Page 1: BAB III ANALISIS RATIONAL ACTOR DALAM PENERAPAN …

BAB III

ANALISIS RATIONAL ACTOR DALAM PENERAPAN SANKSI DK PBB

TERHADAP PROGRAM NUKLIR KOREA UTARA PADA ERA

KEPEMIMPINAN XI JINPING

Berdasarkan pada bab sebelumnya yang membahas mengenai sengketa

nuklir Korea Utara dan respon serta sikap Tiongkok terhadap uji coba nuklir Korea

Utara. Pada bab ini penulis akan menganalisis mengenai penyebab Tiongkok mulai

tegas dalam merespon isu nuklir Korea Utara. Pembahasan dalam tulisan ini

bersifat deskriptif dan penulis akan membagi analisa menjadi empat bagian

berdasarkan teori yang akan digunakan yaitu Tujuan, Alternatif, Konsekuensi, dan

Pilihan.

3.1 Tujuan

Pada masa pemerintahan Korea Utara yang dipimpin oleh Kim Jong Un,

Korea Utara menjadi lebih agresif dalam pengembangan program nuklirnya

dibandingkan pemimpin sebelumnya yaitu Kim Jong Il. Sebagai contohnya adalah

ketika Korea Utara dipimpin oleh Kim Jong Il hanya bisa melakukan uji coba nuklir

sebanyak dua kali, namun ketika Korea Utara dipimpin oleh Kim Jong Un, Korea

Utara dengan beraninya melakukan uji coba nuklir sebanyak empat kali. Selain itu

Korea Utara juga tertutup dalam kelangsungan proses program nuklirnya yang tidak

menginginkan adanya IAEA tersebut.

Mengetahui hal itu, Tiongkok sebagai sekutunya Korea Utara dalam

merespon tindakan Korea Utara tersebut memiliki beberapa fokus penting, salah

satunya yaitu menginginkan kawasan Asia Timur yang stabil dari senjata nuklir.

Page 2: BAB III ANALISIS RATIONAL ACTOR DALAM PENERAPAN …

Hal ini bisa dilihat ketika menteri luar negeri Tiongkok Wang Yi menyatakan

bahwasanya Tiongkok menentang setiap tindakan yang dapat menyebabkan

ketegangan di kawasan itu (Semenanjung Korea), apakah itu latihan bersama atau

ancaman melakukan uji coba nuklir. Bahkan Yi juga menegaskan kembali tiga

prinsip dasar Tiongkok yaitu denuklirisasi, stabilitas, dan dialog di Semenanjung.

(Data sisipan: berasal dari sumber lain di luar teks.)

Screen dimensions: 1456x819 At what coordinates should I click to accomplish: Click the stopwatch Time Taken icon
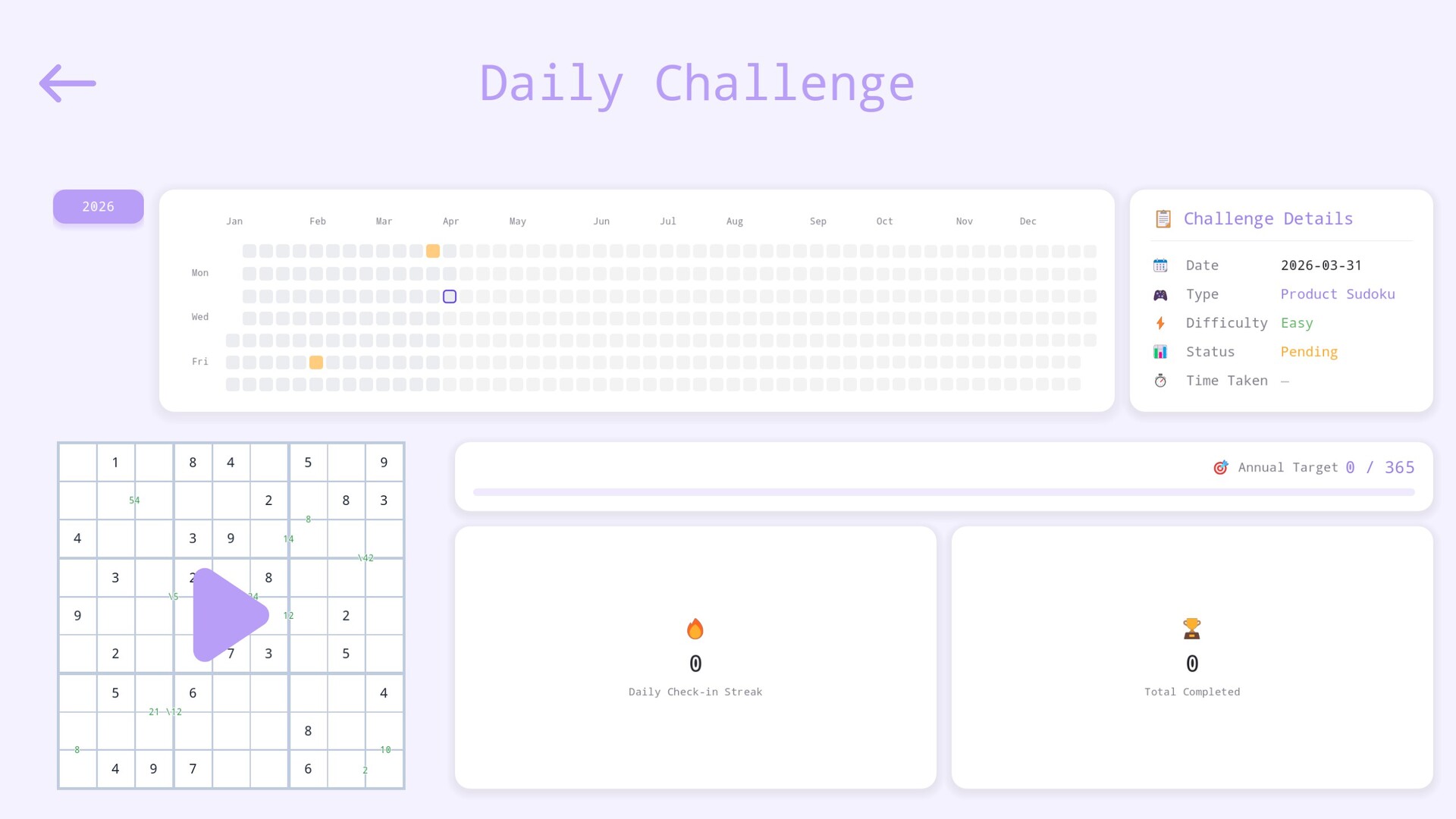[x=1160, y=381]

(China M. o., 2013) Oleh sebab itulah penulis mengambil stabilitas kawasan

sebagai tujuan Tiongkok terhadap proliferasi nuklir Korea Utara karena nuklir

inilah yang menjadi pemicu munculnya distabilitas kawasan di Asia Timur.

Mengacu pada Rational Choice oleh Allison, dalam Goals and Objective

pembuat kebijakan pertama-tama harus menentukan tujuan negara dalam isu

tersebut. oleh karena itu penulis akan menjelaskan mengenai Goals and Objective

Tiongkok dalam program nuklir Korea Utara pada sub bab di bawah ini.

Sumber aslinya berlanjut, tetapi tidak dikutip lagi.